- _What the exercise asks_: Retype each record below word for word. Leave the pictures out.

- _Records provided_:

──────────

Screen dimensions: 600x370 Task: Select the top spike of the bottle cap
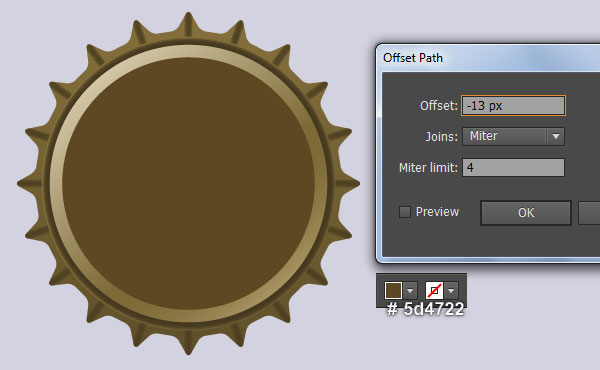point(188,24)
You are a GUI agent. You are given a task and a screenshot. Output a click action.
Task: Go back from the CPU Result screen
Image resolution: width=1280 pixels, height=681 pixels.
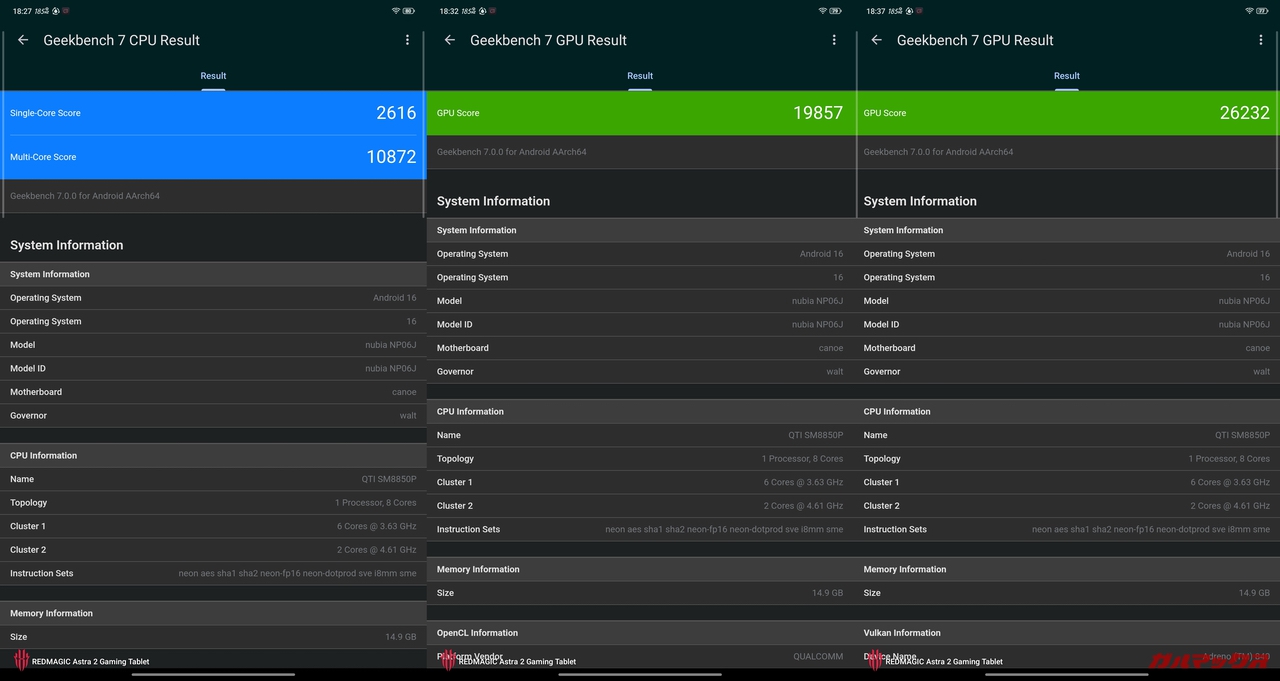[x=23, y=40]
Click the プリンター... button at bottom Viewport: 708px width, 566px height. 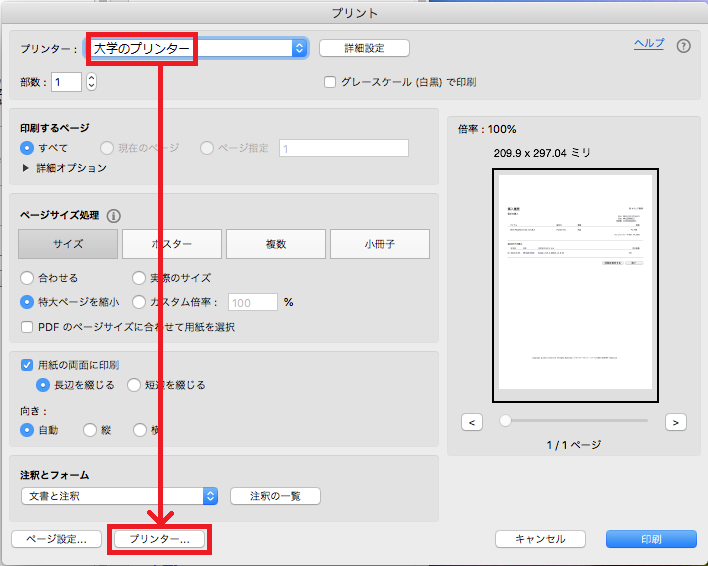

──────────

- _Solution for this task_:
Screen dimensions: 600x370 Task: Select the top spike of the bottle cap
point(188,24)
You are a GUI agent. You are given a task and a screenshot. Output a click action.
Task: Go back from the CPU Result screen
Image resolution: width=1280 pixels, height=681 pixels.
[x=23, y=40]
Click the プリンター... button at bottom Viewport: 708px width, 566px height. 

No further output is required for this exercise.